══ Textauszug ══

Sie treffen eine weitreichende Entscheidung: Das Haus in Harburg wird verkauft und dafür ein hochseetüchtiger Schoner für die Söhne angeschafft. Der Rest der Familie will nachkommen, sobald die Brüder auf Galapagos sesshaft geworden sind. Marie und Heinrich ziehen in eine kleine Wohnung, während die Söhne in monatelanger Bastelei ihren Zwei- master umbauen und endlich den Laderaum mit Werkzeugen, Gewehren und Saatgut füllen. Das fertige Schiff taufen sie „Marie“, nach ihrer Mutter.
Bei stürmischen Winden hält die Takelage nicht stand – so schaffen sie es nie über den Atlantik
Pfingstsonntag 1935 legen sie im Morgengrauen ab: Heinrich, Hans, Karl, Gusch und Fritz, zwischen 17 und 24 Jahren alt. Drahtige Männer auf dem Sprung. 10.700 Kilometer vor ihnen. Ihre Route führt sie über die Elbe auf die Nordsee, wo sie umgehend in einem Orkan landen, der die Träume vom fernen Galapagos zunächst in alle Winde verweht. Ein erster Vorbote der folgenden Odyssee?

═══

▶ _Aufgabe_
Zitieren Sie aus dem Textauszug über die geplante Schiffsreise nach Galapagos wörtlich den Abschnitt, der mit „Sie treffen eine“ beginnt und bis einschließlich „nach ihrer Mutter.“ reicht.

══ Bereitgestellte Daten ══

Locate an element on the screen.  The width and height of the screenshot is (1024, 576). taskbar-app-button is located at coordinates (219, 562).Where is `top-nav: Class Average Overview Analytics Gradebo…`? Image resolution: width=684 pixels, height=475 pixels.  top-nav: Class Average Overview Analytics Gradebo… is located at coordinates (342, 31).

═══

▶ _Ausgabe_
Sie treffen eine weitreichende Entscheidung: Das Haus in Harburg wird verkauft und dafür ein hochseetüchtiger Schoner für die Söhne angeschafft. Der Rest der Familie will nachkommen, sobald die Brüder auf Galapagos sesshaft geworden sind. Marie und Heinrich ziehen in eine kleine Wohnung, während die Söhne in monatelanger Bastelei ihren Zwei- master umbauen und endlich den Laderaum mit Werkzeugen, Gewehren und Saatgut füllen. Das fertige Schiff taufen sie „Marie“, nach ihrer Mutter.